Ethan carried Charlie inside and sat him on the coffee table, then poured out two long shots of Maker’s Mark. Claire was not a bourbon drinker; this was a ritual Ethan had shared with Charlie. But she was grateful when he handed her the glass. Here they were, the three of them again. “You didn’t tell me Charlie was coming home today.”

“Funny, Ethan,” Claire said. “I can’t live like this.”

“Honey, your problem’s just structure,” Ethan said.

“Structure?”

“Yep. You need a story arc. You need signs of climax, somewhere, even just the hint of a climb. You need a journey. You need acts.”

“I skipped past journey to catastrophe.” Claire sipped her Maker’s Mark.

“Think of Charlie’s demise as your plot point. Where do you go from here?”

“I can’t even manage the menu at Starbucks. Where am I supposed to go?”

Ethan ran a hand through his perfectly styled hair, his legs stretched out on the ottoman. “You’re too young to be mired in denouement.”

The intercom buzzed: chicken parmigiana and Gigi salad from The Palm. Where Claire grew up, people brought casseroles to the bereaved. In New York, well-mannered friends sent high-end takeout. Claire and Ethan ate from the containers with plastic forks. Ethan continued.

“You need divination. You need soothsayers and seers.”

“What do you mean, like a fortune-teller?”

“Don’t mock, Clarabelle. I’m serious. Here.” He wrote down a number.

“Who’s this?”

“Beatrice.”

Claire wrinkled her nose.

“You know, there’s barely any difference between a good psychic and your uptight shrink. Before Freud, dreams were interpreted as messages from the gods. Anyway, call her tomorrow. I’ll warn her.”
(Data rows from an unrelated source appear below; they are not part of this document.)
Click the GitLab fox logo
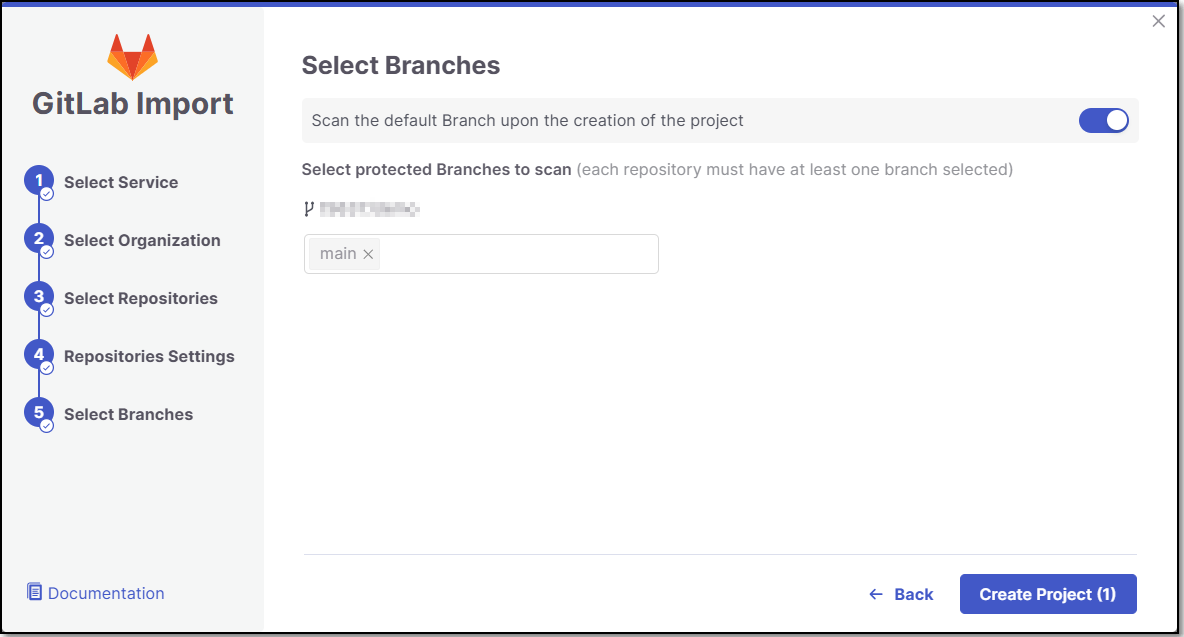This screenshot has width=1184, height=637. click(132, 56)
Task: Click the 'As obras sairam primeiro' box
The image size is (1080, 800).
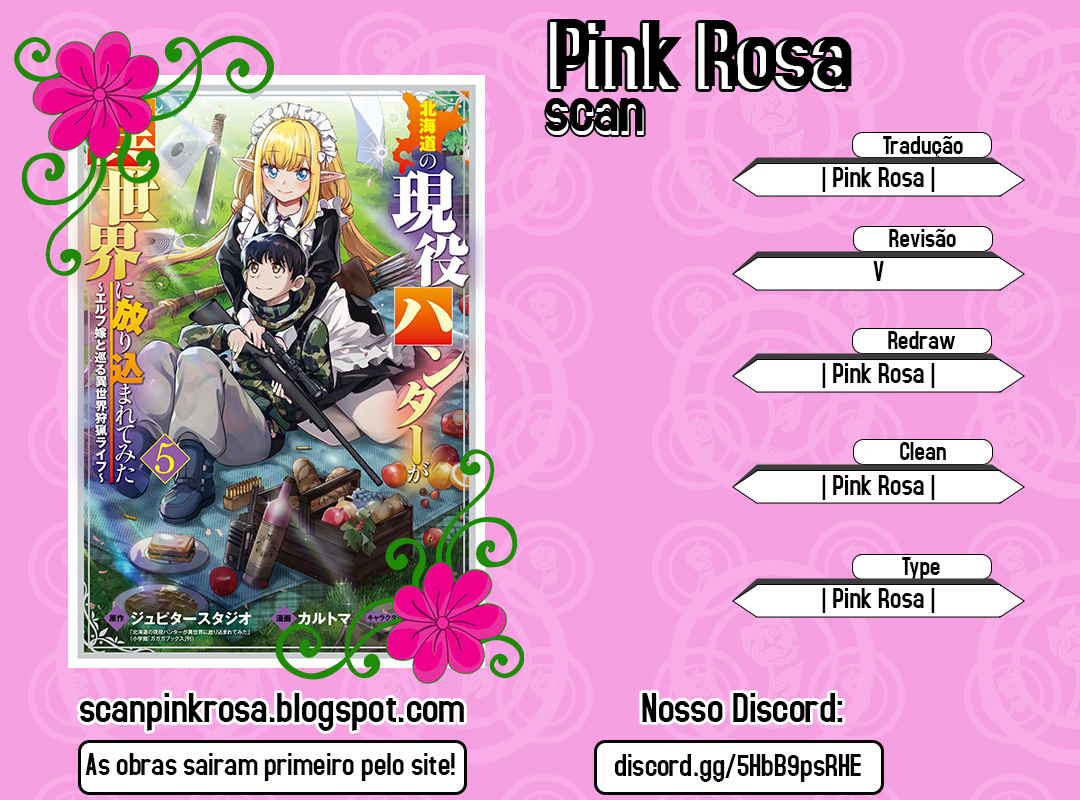Action: 272,767
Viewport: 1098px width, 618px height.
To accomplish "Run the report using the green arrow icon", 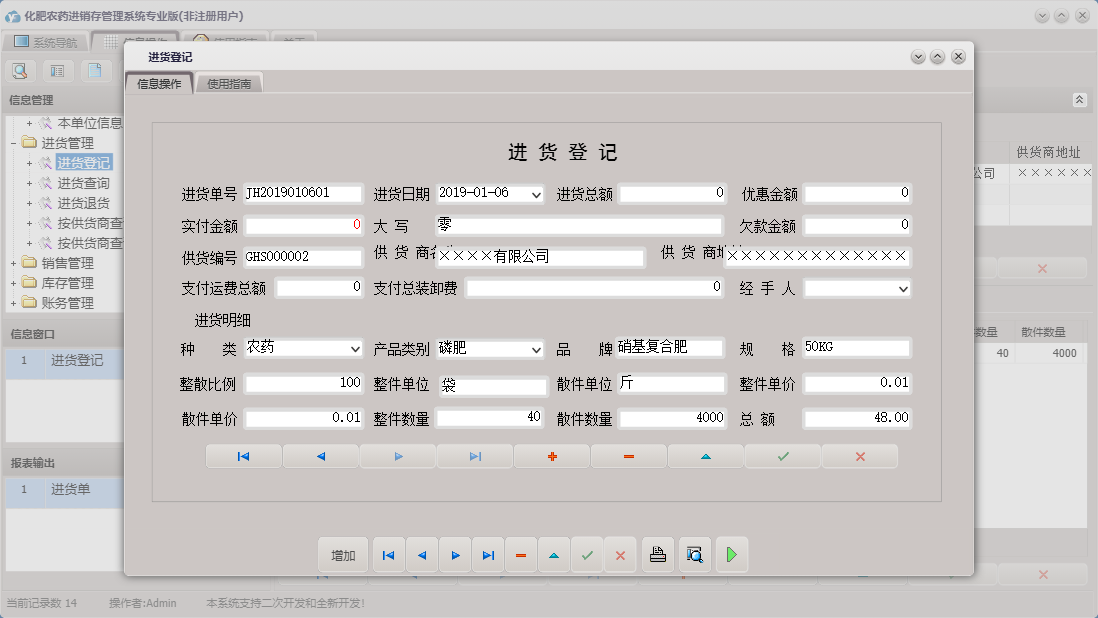I will pyautogui.click(x=731, y=554).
Claire knew of Beatrice; she was famous in Manhattan. She’d predicted the affairs and subsequent divorces of a number of prominent couples and was remarkably accurate about elections. She was also almost impossible to see, but Ethan had developed an odd friendship with her. He went to her apartment once a month for chicken Kiev.

“You’ll love her. Take a picture with you, though. She won’t read you without one.”

*   *   *

B
EATRICE WAS NOT
what Claire expected. She imagined a turbaned woman with spotted hands. Instead, she faced a long, willowy thing with delicate bones; she might have been a runway model in her youth, thirty years ago. Her face was angular, imposing.

Claire had ignored Ethan’s directive and, instead of a photograph, brought Charlie’s socks. Out of spite, maybe—at Charlie or at the psychic, she didn’t know. Either way, she regretted it immediately. As she handed them over, she could hear the clench of Beatrice’s jaw.

“I don’t read socks,” she said.

“I know,” Claire replied. “I suspected you didn’t, but they belong to someone close to me. They’re the last living sense of him. A picture … the pictures don’t seem real.”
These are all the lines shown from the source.